O zamanın ünlü doktoru Mutemet Tazıcı hastanenin başhekimidir. 'Doktor bey,ne yapalım?' diye akıl danışırlar.
Mutemet Bey personeline;'Bana bir düdük verin ve arkama yapışarak gelin!'der.
Doktor önde birkaç personeli arkasında düt düt diye trencilik oynayarak Elazığ'ı dolaşırlar. Bütün deliler bu kuyruğa girip vagon olurlar. Hastaneye geldiklerinde sayı 612 kişidir...
Avukat 1
Zenginin biri ölümüne yakın, biri doktor, biri papaz, diğeri avukat olan üç yakın arkadaşını yanına çağırarak bir ricada bulunmuş.

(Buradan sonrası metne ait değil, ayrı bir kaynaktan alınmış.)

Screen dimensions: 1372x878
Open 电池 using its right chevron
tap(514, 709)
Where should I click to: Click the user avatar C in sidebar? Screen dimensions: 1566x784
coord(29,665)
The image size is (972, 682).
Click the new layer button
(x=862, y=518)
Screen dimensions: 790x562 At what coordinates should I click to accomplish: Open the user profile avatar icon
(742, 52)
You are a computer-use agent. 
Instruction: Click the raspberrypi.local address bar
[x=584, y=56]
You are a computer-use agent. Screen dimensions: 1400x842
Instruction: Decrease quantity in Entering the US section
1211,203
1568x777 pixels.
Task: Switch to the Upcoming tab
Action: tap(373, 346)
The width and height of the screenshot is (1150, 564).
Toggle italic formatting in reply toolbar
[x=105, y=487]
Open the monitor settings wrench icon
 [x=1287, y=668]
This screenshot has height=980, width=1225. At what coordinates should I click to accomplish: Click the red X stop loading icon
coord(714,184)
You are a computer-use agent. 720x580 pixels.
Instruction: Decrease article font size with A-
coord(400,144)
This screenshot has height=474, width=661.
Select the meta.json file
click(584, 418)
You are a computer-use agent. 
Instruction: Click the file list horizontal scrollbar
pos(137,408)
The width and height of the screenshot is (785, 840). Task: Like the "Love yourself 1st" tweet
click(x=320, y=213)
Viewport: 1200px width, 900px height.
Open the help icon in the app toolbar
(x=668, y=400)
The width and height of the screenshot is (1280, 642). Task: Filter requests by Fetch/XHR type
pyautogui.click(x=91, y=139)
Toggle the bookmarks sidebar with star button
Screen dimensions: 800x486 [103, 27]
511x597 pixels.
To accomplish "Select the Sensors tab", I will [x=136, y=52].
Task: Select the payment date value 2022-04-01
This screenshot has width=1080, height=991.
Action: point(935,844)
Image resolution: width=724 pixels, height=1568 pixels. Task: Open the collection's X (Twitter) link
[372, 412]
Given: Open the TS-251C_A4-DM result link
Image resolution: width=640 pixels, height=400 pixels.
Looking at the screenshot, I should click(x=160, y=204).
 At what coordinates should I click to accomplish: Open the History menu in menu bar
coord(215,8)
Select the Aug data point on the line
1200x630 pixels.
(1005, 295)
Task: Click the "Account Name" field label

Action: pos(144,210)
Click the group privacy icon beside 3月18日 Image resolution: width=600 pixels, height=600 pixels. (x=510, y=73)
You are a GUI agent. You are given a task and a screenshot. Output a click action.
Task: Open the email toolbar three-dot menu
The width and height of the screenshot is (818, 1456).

- 300 bin dolar kadar bir tasarrufum var, bunu yanımda öteki dünyaya götürmek istiyorum. Ama kimseye de güvenemiyorum. Şimdi size 100'er bin dolar vereceğim. Bu paraları ne olur ben gömülürken kefenimin iç cebine koyuverin...
Adam ölmüş ve üç arkadaşı verdikleri sözü yerine getirmişler. Bir süre sonra doktor vicdan azabına yakalanmış. Diğer iki arkadaşını çağırarak onlara itirafta bulunmuş
- Hastanenin çok acil ihtiyacı vardı onun için 100 bin doların 20 bin dolarını hastaneye sarf ettim, kefene 80 bin koydum.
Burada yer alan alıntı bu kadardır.